In tutta questa opulenza, viene da sorridere a pensare che, solo due anni fa, nei gironi di Champions ha rischiato di entrarci, senza riuscirci, lo Šachtër Karagandy (Il minatore di Karaganda), altra compagine kazaka ma, in questo caso, senza le spalle coperte da oligarchi con potenzialità pressoché infinite. Viene da sorridere perché davvero lo Šachtër Karagandy è espressione originariamente più sportiva che politica, mentre in quell'area del mondo ex sovietico il calcio è oggi il giocattolo propagandistico preferito dal potere. Potere, immagine, lobby e pallone: basti pensare al club azero del Gabala, finanziato dalla Gilan Holding del potentissimo ministro delle emergenze Kamaladdin Heydarov, o al Qarabag (che la scorsa stagione affrontò l'Inter in Europa League), espressione degli interessi petroliferi nell'area del Mar Caspio. O alla parabola dell'Anzhi, oscuro club del Daghestan portato agli onori della cronaca sportiva da Sulejman Kerimov, magnate dell'energia con quote significative all'interno di Gazprom – peraltro sponsor della Champions e munifico finanziatore di Zenit e Schalke 04 – che portò a Machačkala con contratti da sultani Eto'o, Roberto Carlos e Lassana Diarra, o ai tentativi del leader ceceno Ramzan Kadyrov di lanciare nell'orbita calcistica il Terek Groznyj, ingaggiando come allenatore Gullit, con cui litigò dopo poche settimane.
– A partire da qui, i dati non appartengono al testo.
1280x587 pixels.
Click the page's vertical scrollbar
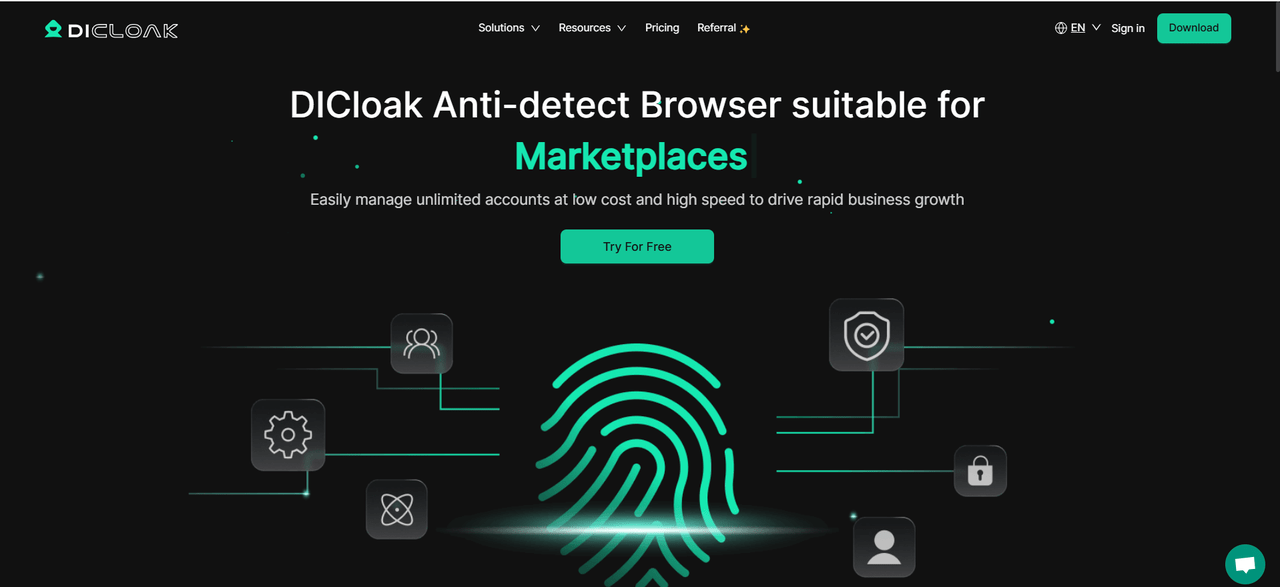point(1274,293)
O ancora, non troppo distante, in Uzbekistan, alla storia del Bunyodkor di Taškent, per tanti versi molto simile a quella dell'Astana: nato nel 2005 come Kuruvchi e ribattezzato nel 2008 (Bunyodkor significa “creatore”), è controllato dalla Zeromax, opulenta holding di diritto svizzero che fa capo di fatto a Gulnara Karimova, figlia del presidente padre-padrone uzbeko Islom Karimov. Fu ad un passo, Gulnara (le cui ricchezze personali vennero stimate nel 2010 da Der Spiegel in 570 milioni di dollari), dal portare a Taškent lo stesso Eto'o, ci riuscì con Rivaldo, Denilson e Felipe Scolari. Dal nulla, ha vinto cinque degli ultimi sette campionati uzbeki. Ma nelle coppe europee non lo vedremo mai: essendo l'Uzbekistan iscritto alla confederazione calcistica asiatica, la Afc, il Bunyodkor ha nel mirino la Asian Champions League. Che non è la stessa cosa, ma si può raggiungere così, a tutto gas. E non è un modo di dire.